Despite this simplicity, verdicts aren't accepted with the sort of unanimity that one might imagine would result from it. The camera, for all its unvarnished relaying of the action, isn't always in the ideal position to record them. Some decisions have to be made from the umpire's point of view, and by the simple impossibility of positioning both the camera and the umpire in the same spot, rendering judgement as the ump would is precluded. And so we sit in front of television screens, insisting to each other that the batsman should have the grace to walk, on the one hand, and that the bowler should earn his wickets instead of looking to be gifted them, on the other.
The cricket administration's handling of the numerous allegations of criminal behavior in recent weeks offers much in parallel to this. Press reports and investigative journalism takes the place of the camera, providing ever-increasing looks at the same question. The accused protest their innocence, much as a wronged batsman holds his bat up to indicate he did nick the ball, no matter what the umpire may think. The accuser sometimes stops in midpitch and kicks up a cloud of dust, more in consternation than anything else, leaving the spectator wondering if that really was such a close thing.
The parallels with the players aren't nearly as revealing as that with those who sit in judgement, however. Much as an umpire might get it wrong, the cricket adminstrators render ringing endorsements of the game's stars, only to look silly when their poster-boy confesses to being a crook. Reminds me of the time the overeager umpire started to declare the batsman out and hastily corrected his action to pretend all he intended was to adjust his hat. And just as with the game itself, some folks move on to the next ball, while others hold back, insisting that a proper review of the previous delivery be conducted first.
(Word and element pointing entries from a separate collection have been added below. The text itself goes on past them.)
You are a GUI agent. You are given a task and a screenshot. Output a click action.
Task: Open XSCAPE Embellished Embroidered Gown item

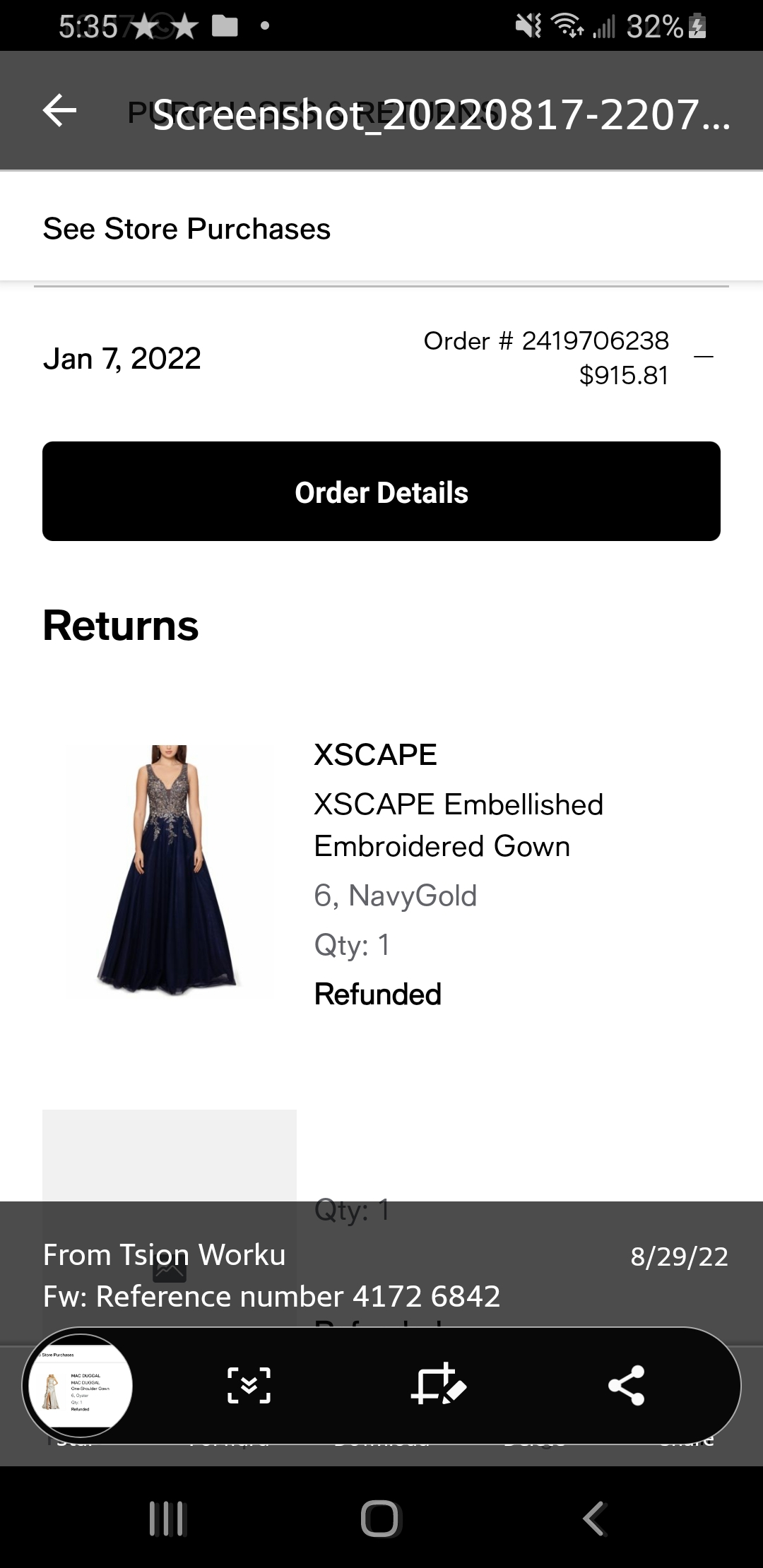pos(458,825)
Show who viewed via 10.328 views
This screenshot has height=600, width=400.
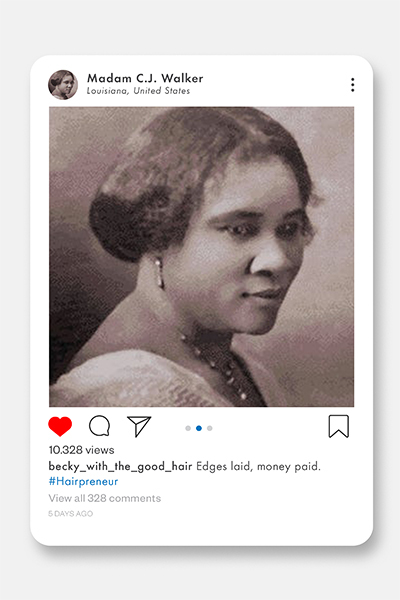[x=82, y=450]
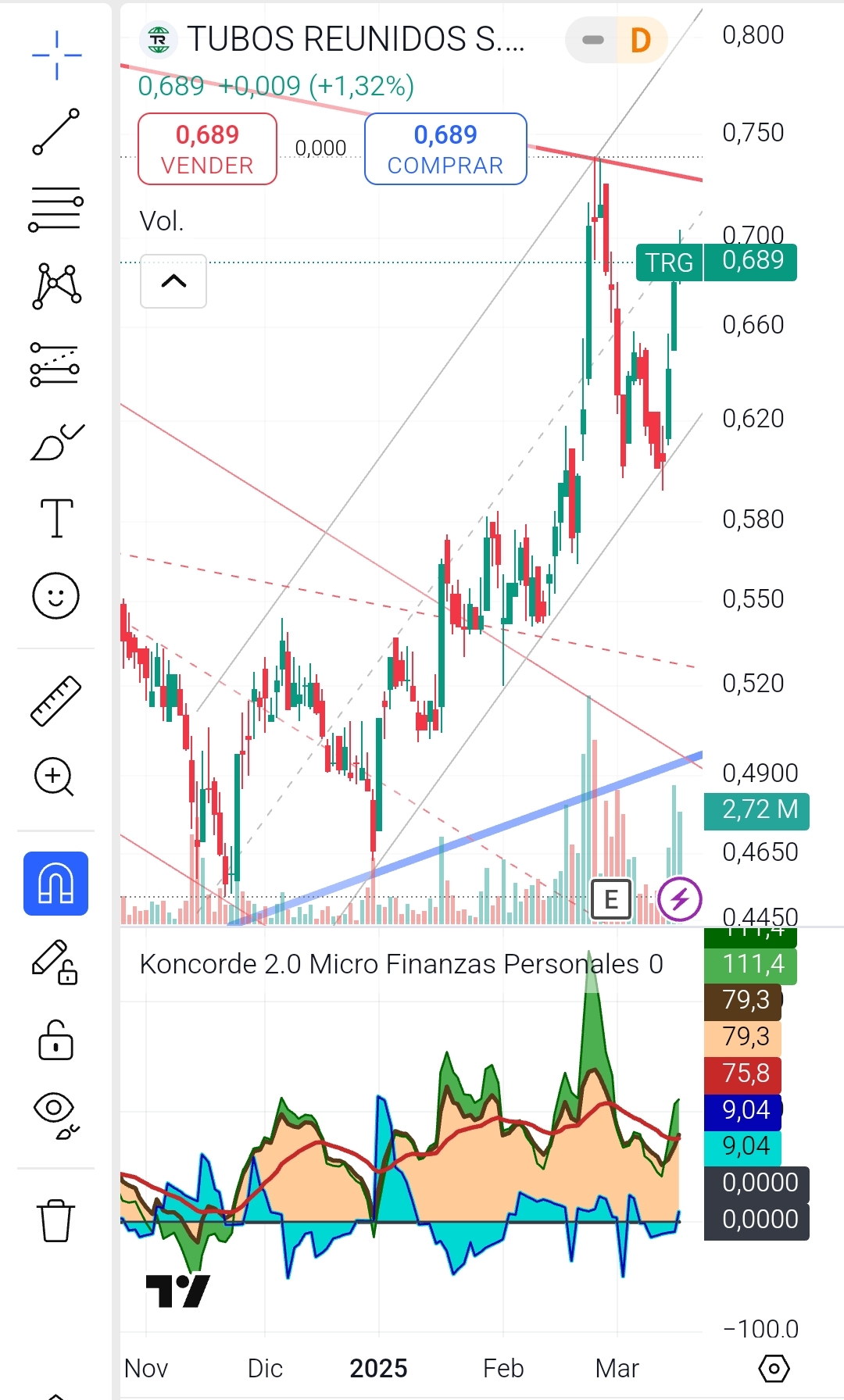844x1400 pixels.
Task: Select the trend line drawing tool
Action: [56, 131]
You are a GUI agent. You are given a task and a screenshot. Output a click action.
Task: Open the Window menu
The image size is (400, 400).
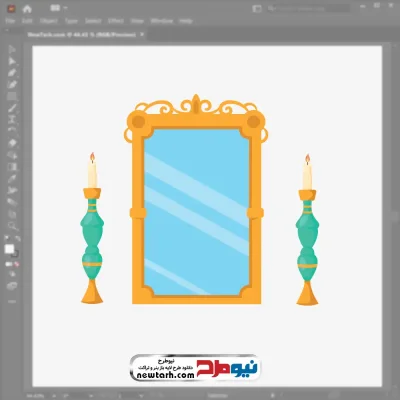point(162,21)
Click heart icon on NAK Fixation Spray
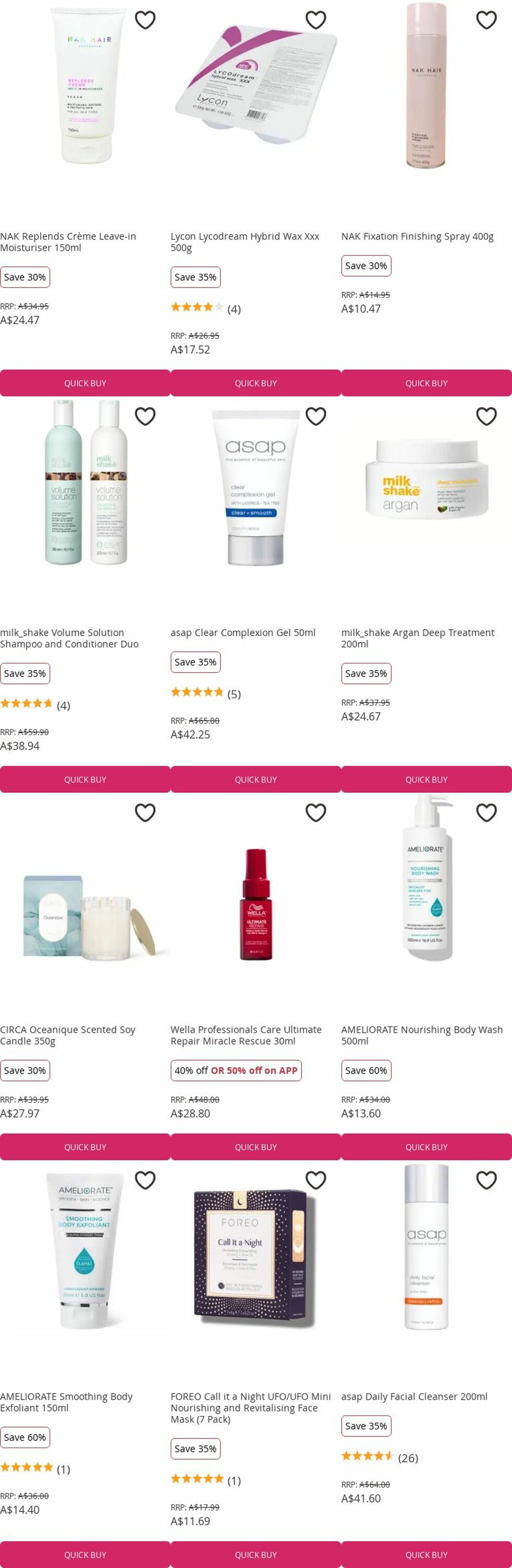 (486, 20)
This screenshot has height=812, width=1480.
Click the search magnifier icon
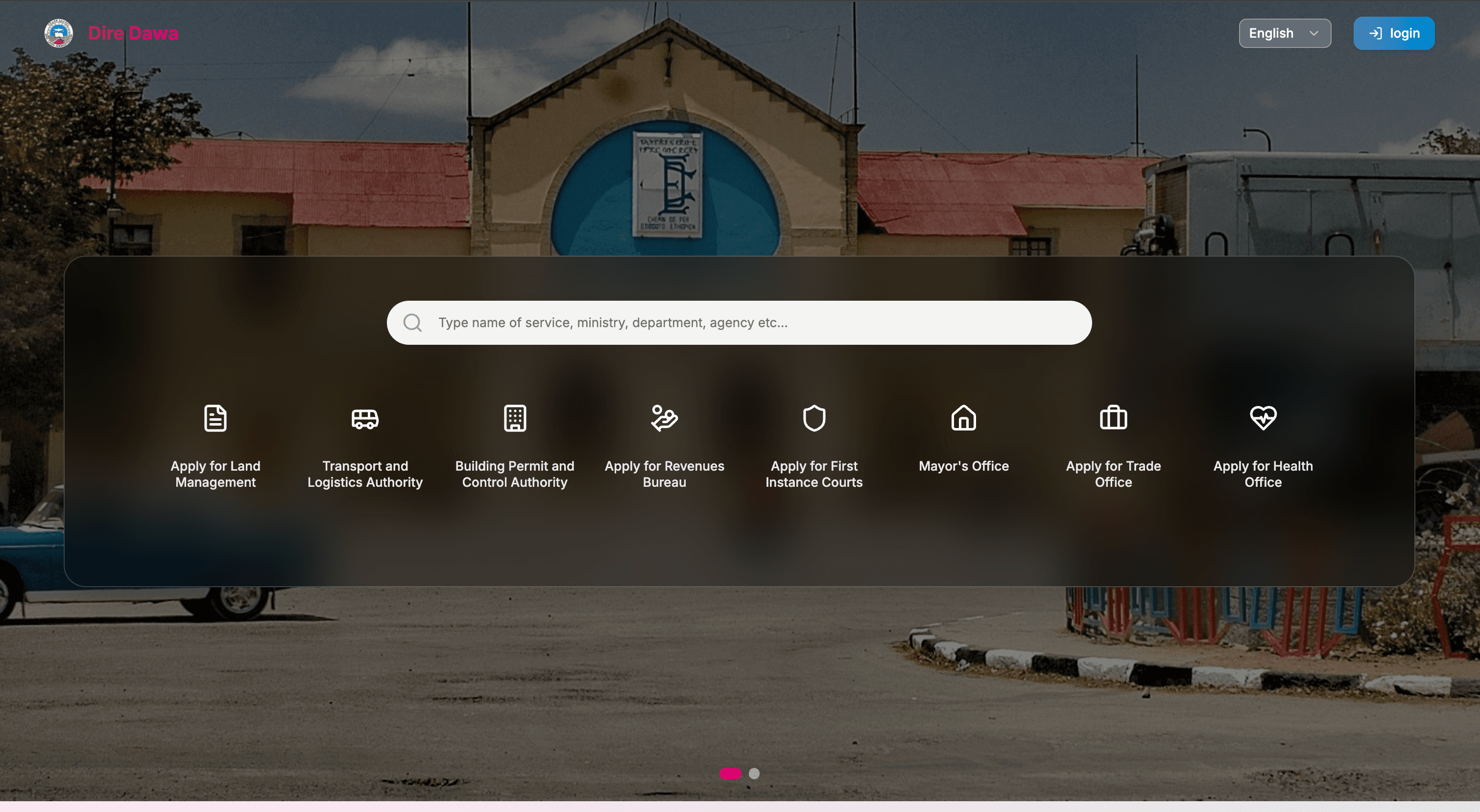pos(412,322)
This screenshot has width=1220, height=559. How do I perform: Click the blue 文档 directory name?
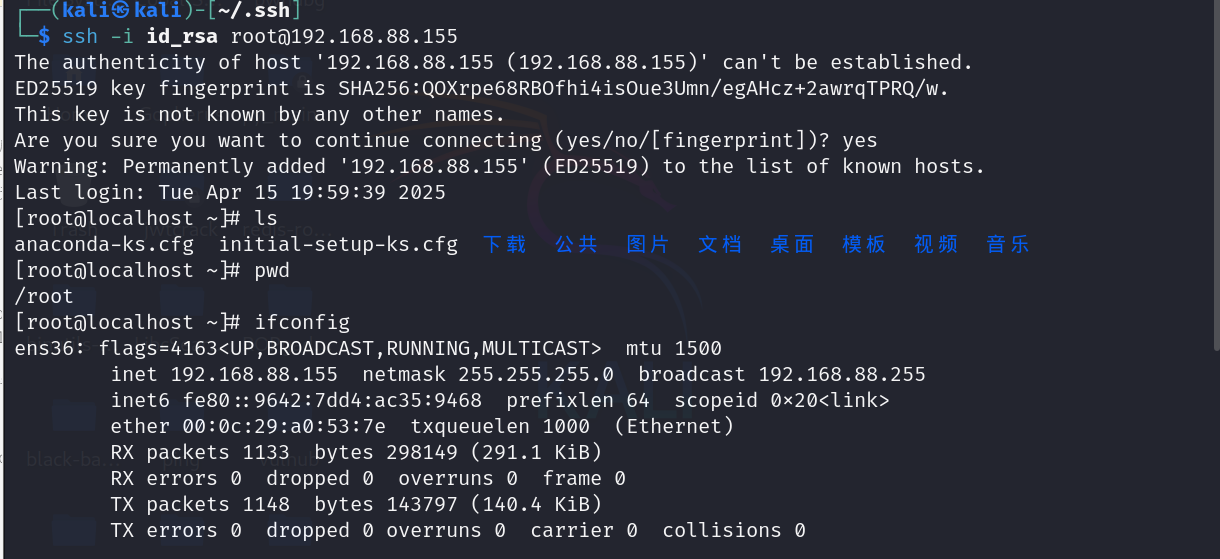pos(721,244)
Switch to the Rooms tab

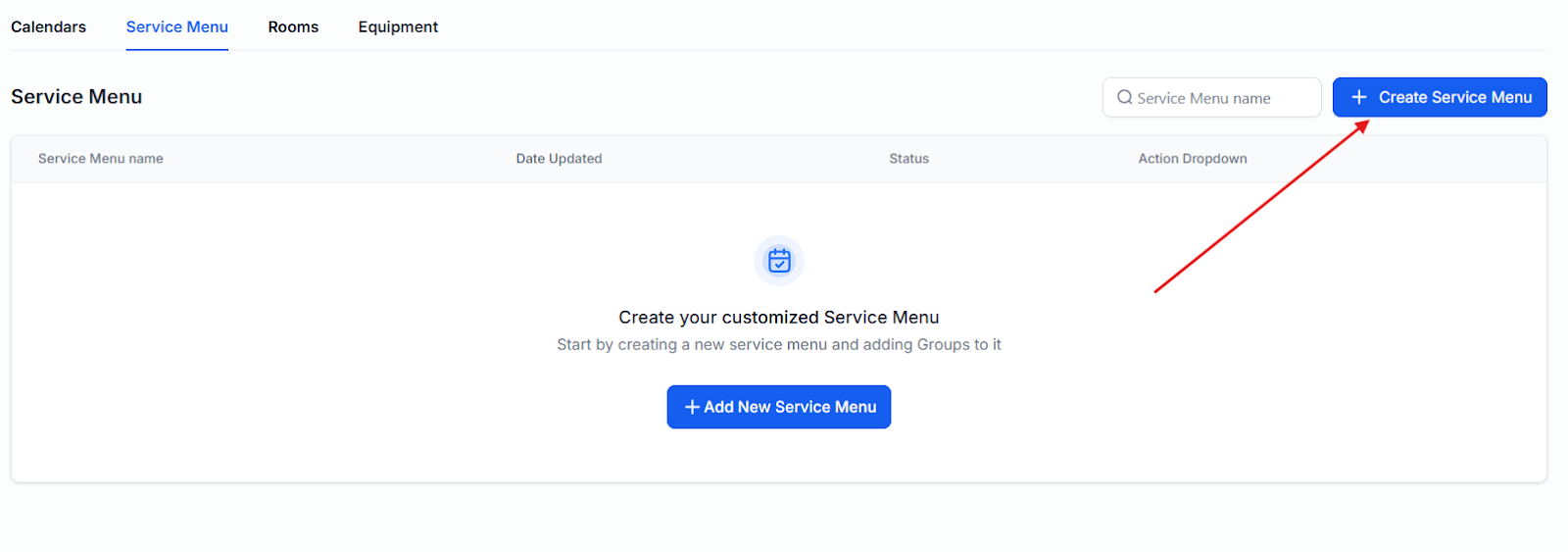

I refer to these parallels with good reason. Many of us can remember a time from particular matches when we were certain that a player wrongfully gained or lost the benefit of proper judgement by the umpires. I recall an especially comic scene from the mid-80s. Krishnamachari Srikkanth, playing and missing on the up with his usual abandon, found the bails dislodged by the backswing of his bat. Thankfully for him, this particular fact remained unknown to the opposition. Sensing this, Srikkanth nonchalantly did his usual strut-about the crease, walked back to the wickets and replaced the bails. Why, one might have guessed he was doing the ump a good turn, putting the wickets back in order after the wind disturbed it.
That's the sort of charade that just isn't. Yes, the batsman gets to wage his battles another ball, another over, another session even, perhaps. The bowler is deprived of his legitimate wicket, and the umpire has simply fallen down on the job. Part of the game, you might say. The spirit of competition, perhaps. And the game goes on - except for one tiny bit. In living rooms around the planet, a million viewers chuckle to themselves grinning at the practised ease of the dupe they have just been witness to, and a million others throw up their hands in anger and frustration, taking turns to loathe the batsman's falsehood first, and then the umpire's inattention.
Yes, the camera doesn't lie. But the story it tells isn't always the one that goes into history books, memoirs and statistical volumes. That's the sort of disconnect we now have in the investigative matters that have become familiar to us. At every turn in this tale, a Dalmiya or a Richards, a Kapil Dev or a Cronje, is wont to make his own assertions, in apparent or actual expression of disgust at the accusers. And yes, on the recording side of the stadium, a stern-looking band of observers caution us that we must not be hasty to judge the innocent wrongly. Innocent until proven guilty, they tell us, wagging their fingers as if to say in their admonishing tones "you should know better than that".
Tell that to someone else. Me, I'm too busy watching the bails drop.